Children in greener areas are less likely to have ADHD, finds study

Children whose schools are lined with trees and close to green space are less likely to have ADHD, a study has found. 

Scientists analysed the surrounding environments of the schools of almost 60,000 youngsters in China.

Results showed children were less likely to have attention-deficit hyperactivity disorder if their school was close to green space.  

Academics at Guangzhou’s South China Institute of Environmental Sciences believe spending time in nature stimulates the brains of youngsters.

Theories say humans are ‘innately attracted’ to nature and need it while young for the development of crucial brain structures.  

The team of researchers, led by Dr Bo-Yi Yang, called for further trials to explore why nature can stave off ADHD. 

But they also called for more trees to be planted outside schools. 

Children in greener areas are less likely to have ADHD, a study in China has found (stock)

Around five per cent of children in the UK and US are believed to have ADHD. It causes children to be disruptive and struggle to concentrate. 

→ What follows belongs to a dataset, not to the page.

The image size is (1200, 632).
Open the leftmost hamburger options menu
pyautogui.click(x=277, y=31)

Symptoms of the condition include constant fidgeting, an inability to listen, poor concentration and excessive talking.   

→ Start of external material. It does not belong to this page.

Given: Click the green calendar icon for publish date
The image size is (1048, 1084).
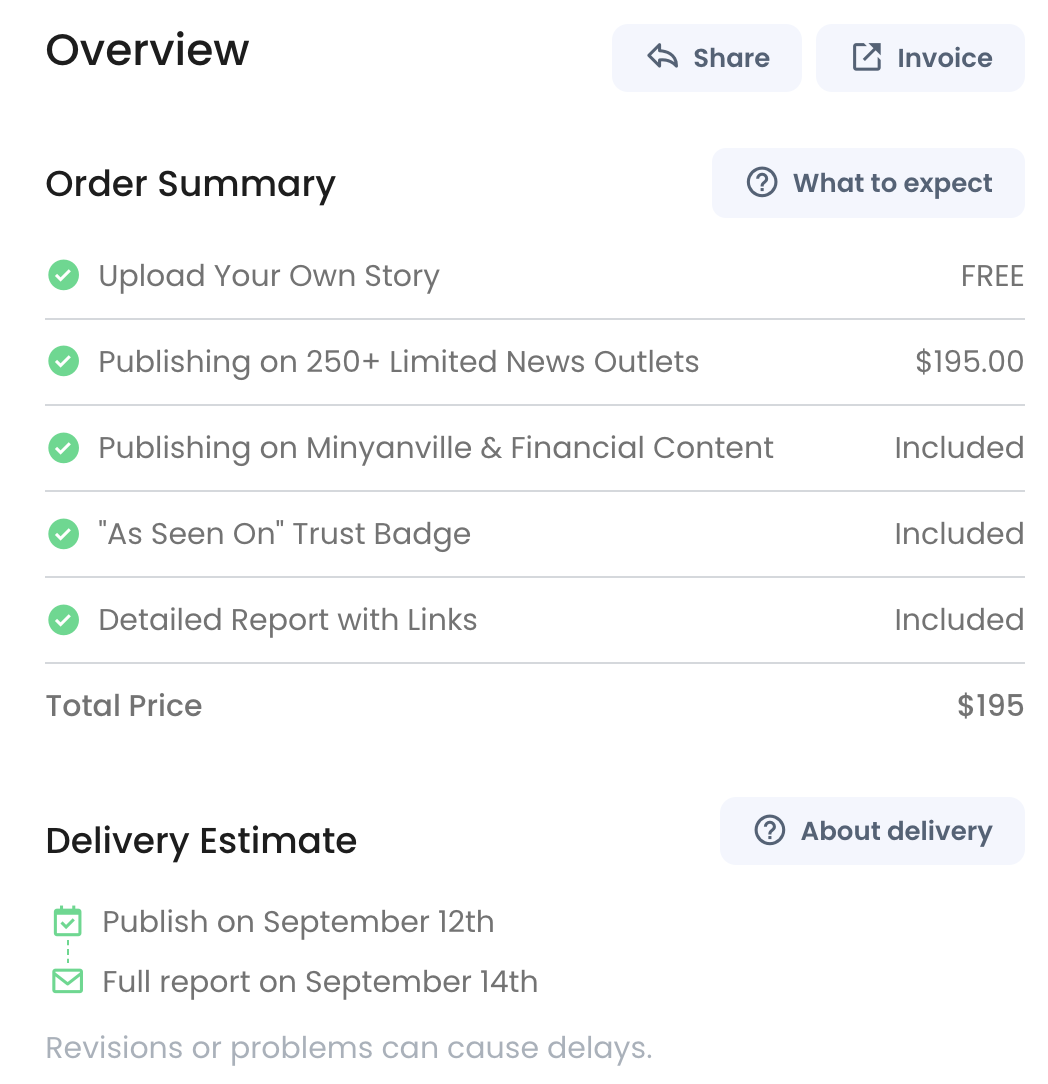Looking at the screenshot, I should click(68, 921).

The research, published in JAMA Network Open, asked parents of 59,745 children aged two to 17 to complete a survey to measure ADHD symptoms.

Parents were asked how often their children had shown 18 different symptoms of ADHD in the past six months, whether that be never, sometimes, often or very often.

Nature around the schools was measured by satellite image-derived databases that can quantify a level of greenery on a scale.

Of the 59,754 children included in the analysis, 2,566 (4.3 per cent) were identified as having ADHD because they had at least six symptoms. 

This was not confirmed with a clinical diagnosis, which the researchers admitted was a limitation of the study.

Children with ADHD were more likely to be boys over the age of seven, born preterm, or whose mothers were cigarette smokers or alcohol drinkers.

As they theorised, scientists found children with ADHD symptoms attended schools with lower levels of greenery. 

Greenery was measure on a scale of -1 to 1, with -1 normally representing water, 0 representing rock, and 1 representing dense leaves and greenery.  

Every 0.1 unit increase in greenery within 500m of a school lowered the odds of ADHD symptoms by up to 20 per cent.  

The researchers wrote: ‘We observed higher greenness exposure was significantly associated with lower odds of ADHD symptoms.

‘Given attention is a critical prerequisite for learning, greenness in school settings may be of great public health significance. 

The academics, writing in their scientific paper, added: ‘Our findings, therefore, are relevant to policy makers and health care authorities.’

A casual link between green space and ADHD cannot be made yet – but several mechanisms may explain the link. 

Trees and plants can reduce levels of air pollution, which is proven to harm brain development.  

Brain development is believed to play a role in the development of ADHD, along with a number of factor such as genetics.

A number of differences in the brains of people with ADHD have been identified in previous research.

For example, studies involving brain scans have suggested that certain areas of the brain may be smaller in people with ADHD, whereas other areas may be larger.  

There is a theory, called biophilia hypothesis, which says humans are innately attracted to nature, and therefore exposure is beneficial for the development of a child’s brain. 

A 2018 study of schoolchildren provided strong evidence for this, finding that high levels of exposure to green space was linked with better volume of certain brain regions.

These areas of the brain are involved with attentiveness and working memory, the researchers from Barcelona wrote in the journal Environmental Health Perspectives. 


Attention deficit hyperactivity disorder (ADHD) is an incurable behavioural condition defined by inattentiveness, hyperactivity and impulsiveness. 

It affects around five per cent of children in the US, and some 3.6 per cent of boys and 0.85 per cent of girls in the UK.

A combination of medication and therapy is usually recommended to relieve symptoms as children can struggle to focus and adults can often have difficulty organising or balancing life.

Symptoms typically appear at an early age and become more noticeable as a child grows, the NHS says. Most cases are diagnosed between six and 12 years old. Adults can also suffer, but there is less research into this.

Signs include:

  • Constant fidgeting
  • Poor concentration 
  • Excessive movement or talking 
  • Acting without thinking 
  • Little or no sense of danger 
  • Careless mistakes 
  • Forgetfulness
  • Difficulty organising tasks 
  • Inability to listen or carry out instructions 

ADHD’s exact cause is unclear but is thought to involve genetic mutations that affect a person’s brain function and structure.

Premature babies and those with epilepsy or brain damage are more at risk.

ADHD is also linked to anxiety, depression, insomnia, Tourette’s and epilepsy.